Published September 09, 2003
A growing number of graduate students nationwide are forming meaningful unions — labor unions, that is.
Several universities have seen their graduate students unionize in the name of fair labor practices — including the University of Wisconsin (search), eight of the 10 University of California campuses and New York University (search), among others.
Now an Ivy League college, the University of Pennsylvania, is tied up in its own student union fight, with many Ph.D. candidates demanding the right to unionize -- and university officials trying to squash the movement.
Unions have helped grad students, most of them Ph.D.s, get higher stipends, better health care benefits and other improvements in their working conditions -- like offices where they can prepare for classes and meet with undergraduates.
But the university says a union will compromise the educational, apprenticeship nature of the graduate programs and put a wedge in the relationship between student (mentee) and faculty member (mentor).
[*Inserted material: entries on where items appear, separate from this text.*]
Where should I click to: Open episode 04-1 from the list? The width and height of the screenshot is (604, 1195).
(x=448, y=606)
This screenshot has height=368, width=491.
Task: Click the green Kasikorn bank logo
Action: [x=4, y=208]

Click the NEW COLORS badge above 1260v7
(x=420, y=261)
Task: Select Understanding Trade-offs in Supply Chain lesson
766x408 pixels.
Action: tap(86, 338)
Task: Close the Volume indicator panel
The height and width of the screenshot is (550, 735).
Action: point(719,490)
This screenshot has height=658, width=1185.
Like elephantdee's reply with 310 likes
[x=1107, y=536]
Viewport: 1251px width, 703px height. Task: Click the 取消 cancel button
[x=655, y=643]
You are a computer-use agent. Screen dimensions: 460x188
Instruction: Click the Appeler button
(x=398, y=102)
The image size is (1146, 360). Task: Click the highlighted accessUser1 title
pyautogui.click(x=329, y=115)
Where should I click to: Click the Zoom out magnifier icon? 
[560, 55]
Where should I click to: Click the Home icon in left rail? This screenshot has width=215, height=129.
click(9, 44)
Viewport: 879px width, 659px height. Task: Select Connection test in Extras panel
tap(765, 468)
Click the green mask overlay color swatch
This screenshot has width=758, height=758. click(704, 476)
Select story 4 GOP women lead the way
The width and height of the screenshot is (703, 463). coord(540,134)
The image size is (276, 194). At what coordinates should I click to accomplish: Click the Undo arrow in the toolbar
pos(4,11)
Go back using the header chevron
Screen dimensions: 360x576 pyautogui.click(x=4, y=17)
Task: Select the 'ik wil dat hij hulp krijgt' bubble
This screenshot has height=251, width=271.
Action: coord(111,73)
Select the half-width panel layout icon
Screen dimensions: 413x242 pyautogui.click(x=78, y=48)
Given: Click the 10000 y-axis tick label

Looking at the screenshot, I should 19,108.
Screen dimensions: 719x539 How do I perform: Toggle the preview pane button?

"The University of Pennsylvania, along with every other major private university, is defending the fundamental academic principle that graduate students are students, not employees," said Penn spokesman Peter Conn.
"Ph.D. education is so personally tailored and so much depends on the relationship between student and mentor that it is completely inappropriate to superimpose a collective bargaining, one-size-fits-all model on top of it," he said.
But members of the unofficial Penn union — Graduate Employees Together of the University of Pennsylvania (GET-UP) — contend they're performing many of the same duties faculty get paid for, and deserve comparable wages and benefits.
"We are doing work for the university," said GET-UP co-chair Amy Heneveld. "I want it to be valued for what it is and have a say in my working conditions."
The number of grad student unions has seen a gradual increase in recent years, but the phenomenon has been mostly confined to public colleges. To date, NYU is the only private university to have successfully organized a student labor union — although Yale (search), Columbia (search) and now Penn students have launched movements too.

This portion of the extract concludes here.